Il paradosso apparente: la riduzione dell’inquinamento in Cina accelera il riscaldamento globale

I drastici tagli all'inquinamento atmosferico in Cina hanno causato un aumento del riscaldamento globale. 

In un recente post dell’amico Aldo Piombino è stato posto l’accento sull’influenza delle nuvole a bassa quota, alle latitudini settentrionali, come fattore importante per la variabilità dell’albedo, e quindi della quantità di energia radiante in ingresso e riflessa dal pianeta: oltre a cause naturali nella diminuzione della quantità di nuvole riflettenti, potrebbe esserci stata l’influenza diretta, paradossalmente, del miglioramento della qualità dell’aria!

Le emissioni solforose causate dai combustibili navali aumentano infatti la luminosità delle nubi a bassa quota sul mare, che si formano proprio lungo le rotte marittime (in misura minore anche aeree): lunghe strisce note come ship tracks (tracce delle navi), formate da nubi altamente riflettenti.

Nuove e più stringenti normative internazionali, in vigore dal 2020, hanno ridotto notevolmente le emissioni di zolfo, e di conseguenza anche la formazione di queste nubi basse, come documentato dalle osservazioni condotte per tutto il 2023. L’uso di carburanti migliori ha avuto quindi un effetto indesiderato! Ciò non toglie ovviamente la necessità di migliorare la qualità dell’aria ovunque ce ne sia necessità.

In un mio post passato avevo messo in evidenza come il contributo complessivo in gas serra del settore dei trasporti marittimi sia pari a circa l’1,7%.

A parziale conferma della relazione tra nubi e inquinamento atmosferico, uno studio recente, la include tra le cause dell’accelerazione del riscaldamento del pianeta a partire dal 2010: i ricercatori affermano che gli sforzi della Cina per ripulire l'inquinamento atmosferico sono responsabili della maggior parte di questo riscaldamento extra.

Nel diagramma, in basso a destra,
il contributo del trasporto marittimo (1,7%) del totale delle emissioni di gas serra ogni anno. I dettagli  in questo mio post.


Una fabbrica di acciaio nell'Hebei, in Cina, nel 2015 (Kevin Frayer/Getty Images)

**Compiti richiesti:**
1 > Ripeta fedelmente il passo del documento di origine che inizia con "Il paradosso apparente: la" e prosegue fino a "del riscaldamento globale.".
2 > Elenchi tutti gli anni menzionati nel documento di origine, nell'ordine in cui compaiono.

**Dati forniti:**
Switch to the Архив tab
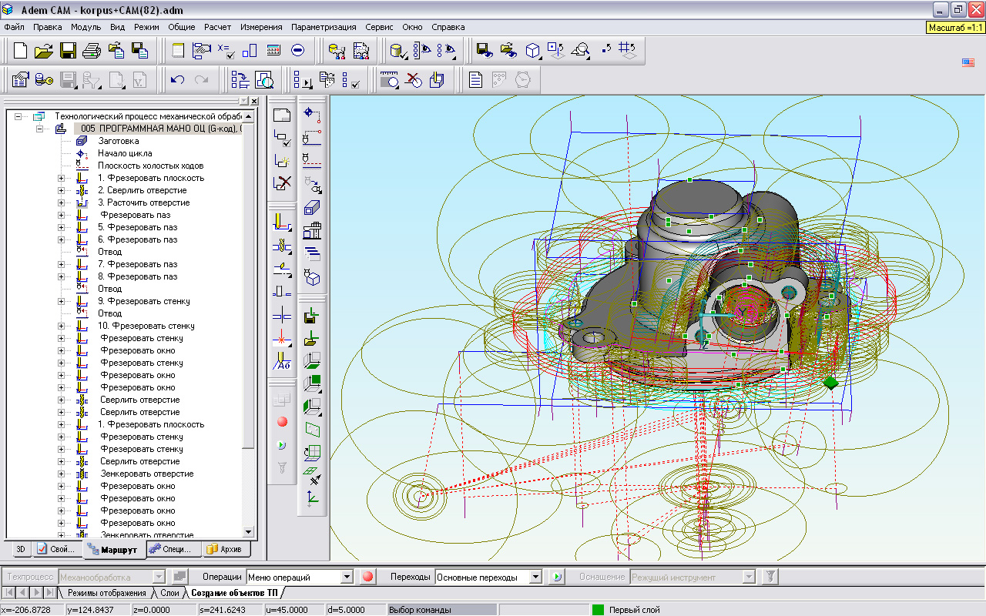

**Risposte fornite:**
1 >
Il paradosso apparente: la riduzione dell’inquinamento in Cina accelera il riscaldamento globale

I drastici tagli all'inquinamento atmosferico in Cina hanno causato un aumento del riscaldamento globale.

2 > 2020, 2023, 2010, 2015